Introduction: Catheter-associated urinary tract infections (CAUTIs) cause significant morbidity and financial strain in the pediatric intensive care unit (PICU). There is a significant incentive to reduce the rate of CAUTIs through multimodal quality improvement initiatives; however, these initiatives are often costly to implement.
Objective: This article examines the cost-savings associated with a novel "two-part, two-person" catheter insertion protocol implemented at a pediatric quaternary care center PICU which replaced costly pre-packaged, closed system urinary catheter kits with their individually packaged components, along with its impact on CAUTI rates and nursing satisfaction.
Study design: The "two-part, two-person" insertion protocol involved two nurses placing an appropriate size indwelling catheter using an individually packaged sterile insertion kit, urine meter bag, and Foley catheter. All patients with Foley catheters placed in the PICU between April 2021 and March 2022 were included in this study. Endpoints included the cost of each insertion, CAUTI rates per 1000 Foley days, and nursing satisfaction.

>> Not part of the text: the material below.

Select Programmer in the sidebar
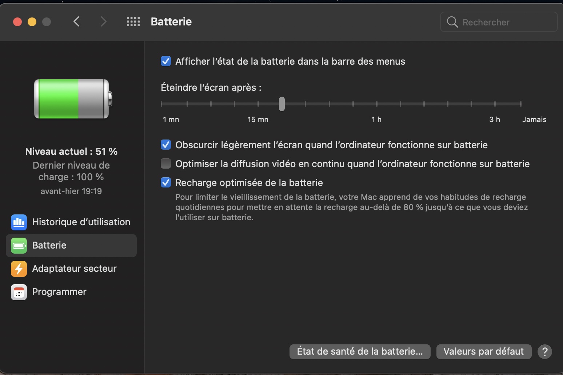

Results: The "two-part, two-person" insertion protocol resulted in a projected 12-month cost savings of $38 521 while CAUTI rates over this period (3.8 per 1000 Foley days) did not significantly deviate from the 6 months prior to program initiation (5.65 per 1000 Foley days, p = 0.06). This protocol garnered an approval rating of 87 % by PICU nurses.
Conclusions: Catheter expenditures can be reduced and quality standards can be maintained by eliminating costly pre-packaged, closed system urinary catheter kits in favor of their individual components. This protocol demonstrates an acceptable and sustainable intervention to improve value of care within the PICU.